One of the few adult film stars to achieve general celebrity, Wrangler's unabashed homosexuality and his masculine self-confidence made him an icon of the early gay liberation movement. He was born into a Hollywood family (his father was producer/director Robert Stillman, his mother was a dancer in Busby Berkeley musicals) and he made his professional debut as a child on the Sunday morning program The Faith of Our Children, a religious drama series of the early 1950s starring Eleanor Powell (go here for Powell's Dance Party in these pages). He studied theatre at Northwestern University, considered at the time to be the top drama school in the country, and performed a few bit parts in The Mod Squad and Medical Center under his real name, John Stillman. He worked as a bartender and go-go boy in West Hollywood before joining the adult film world (he took his porn name from the label of his work shirt), and eventually achieved cult status.
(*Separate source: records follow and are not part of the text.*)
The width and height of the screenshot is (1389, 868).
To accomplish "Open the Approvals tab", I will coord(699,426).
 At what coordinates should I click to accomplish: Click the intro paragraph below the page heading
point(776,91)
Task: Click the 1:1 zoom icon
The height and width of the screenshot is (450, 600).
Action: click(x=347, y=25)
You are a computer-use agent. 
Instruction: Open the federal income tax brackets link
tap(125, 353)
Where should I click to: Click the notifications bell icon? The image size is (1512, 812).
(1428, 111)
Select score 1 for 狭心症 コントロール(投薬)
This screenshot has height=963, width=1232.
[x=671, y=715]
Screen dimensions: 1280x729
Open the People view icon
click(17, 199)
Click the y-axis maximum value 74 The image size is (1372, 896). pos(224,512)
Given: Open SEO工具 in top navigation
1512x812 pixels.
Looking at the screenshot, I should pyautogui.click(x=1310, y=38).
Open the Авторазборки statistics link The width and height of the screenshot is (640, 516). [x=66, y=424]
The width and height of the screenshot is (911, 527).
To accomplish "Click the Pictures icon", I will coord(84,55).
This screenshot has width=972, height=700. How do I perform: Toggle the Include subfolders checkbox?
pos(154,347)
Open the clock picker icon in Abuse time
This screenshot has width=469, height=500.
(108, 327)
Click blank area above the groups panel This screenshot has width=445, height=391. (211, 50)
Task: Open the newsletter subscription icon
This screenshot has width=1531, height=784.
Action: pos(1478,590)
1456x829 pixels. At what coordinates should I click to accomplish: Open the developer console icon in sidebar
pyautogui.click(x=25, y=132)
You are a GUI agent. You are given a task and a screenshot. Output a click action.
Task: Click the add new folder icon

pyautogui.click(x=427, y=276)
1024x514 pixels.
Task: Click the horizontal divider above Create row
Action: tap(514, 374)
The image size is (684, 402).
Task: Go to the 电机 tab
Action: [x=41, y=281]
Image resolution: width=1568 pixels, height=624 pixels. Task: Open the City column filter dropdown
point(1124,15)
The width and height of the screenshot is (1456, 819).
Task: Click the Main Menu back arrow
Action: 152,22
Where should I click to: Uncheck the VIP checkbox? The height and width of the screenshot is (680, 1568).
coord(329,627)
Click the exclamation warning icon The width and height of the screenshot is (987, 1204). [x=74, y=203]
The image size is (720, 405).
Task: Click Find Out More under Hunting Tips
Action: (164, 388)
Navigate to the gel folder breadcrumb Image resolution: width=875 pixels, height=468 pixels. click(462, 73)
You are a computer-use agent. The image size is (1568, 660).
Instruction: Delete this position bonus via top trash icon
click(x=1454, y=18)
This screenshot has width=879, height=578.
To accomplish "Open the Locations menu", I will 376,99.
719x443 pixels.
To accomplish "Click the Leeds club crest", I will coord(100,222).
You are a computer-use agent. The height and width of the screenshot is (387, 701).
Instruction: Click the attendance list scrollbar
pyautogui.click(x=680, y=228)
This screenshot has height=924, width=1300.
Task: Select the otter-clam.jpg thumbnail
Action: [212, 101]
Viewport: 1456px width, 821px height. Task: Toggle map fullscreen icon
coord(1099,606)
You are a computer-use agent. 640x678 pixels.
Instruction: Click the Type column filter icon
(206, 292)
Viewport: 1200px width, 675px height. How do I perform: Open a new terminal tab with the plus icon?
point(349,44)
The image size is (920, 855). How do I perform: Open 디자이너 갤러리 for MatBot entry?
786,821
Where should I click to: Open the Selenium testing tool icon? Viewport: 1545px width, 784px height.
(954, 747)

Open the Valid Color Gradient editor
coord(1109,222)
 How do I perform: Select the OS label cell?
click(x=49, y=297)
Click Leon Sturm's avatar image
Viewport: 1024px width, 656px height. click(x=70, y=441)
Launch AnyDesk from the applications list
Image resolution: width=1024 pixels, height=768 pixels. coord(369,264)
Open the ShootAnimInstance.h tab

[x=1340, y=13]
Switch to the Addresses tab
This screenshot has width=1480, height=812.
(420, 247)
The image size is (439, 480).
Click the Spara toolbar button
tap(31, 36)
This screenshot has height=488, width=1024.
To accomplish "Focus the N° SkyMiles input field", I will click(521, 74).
In the 80s, he crossed over into heterosexual pornography, but publicly maintained his homosexuality (he claimed his first sexual experience with a woman was onscreen).

Wrangler's celebrity might have remained in the gay subculture if not for his startling relationship with aging pop singer Margaret Whiting. The singer, whose hits included "That Old Black Magic" and "Moonlight in Vermont," was 22 years older than Wrangler, and their unusual pairing kept them in the limelight for decades. Though he never claimed to be straight, Wrangler said that he and Whiting saw things the same way, "comically, professionally, and romantically," and they eventually married. (Go here for my obit for Whiting.)

Anyone who saw a Wrangler film knew he was never padding his pants, though he may have padded his resume a bit. He certainly appeared in Robert Patrick's early stage classic T-Shirts, and he claimed to have appeared in Doric Wilson's gay play Forever After; the playwright himself disputes that claim. He has also said Wilson wrote A Perfect Relationship with him in mind. (Wilson replied, "I never even jacked off with him in mind.")
Wrangler moved out of the adult film industry soon after meeting Whiting, and began a career producing musical theatre and cabaret. He co-produced several revues celebrating the music of Johnny Mercer starring his wife, who was one of Mercer's favorite singers.

Since the 80s, Wrangler and Whiting have remained visible parts of the Manhattan theatre scene, and have been active in HIV/AIDS charities. Here they are with female impersonator Charles Pierce:

Wrangler: Anatomy of an Icon, a full-length (no pun intended) documentary about Jack's life and career, was released last year.

Jack Wrangler died from complications of emphysema and lung cancer this week at the age of 62.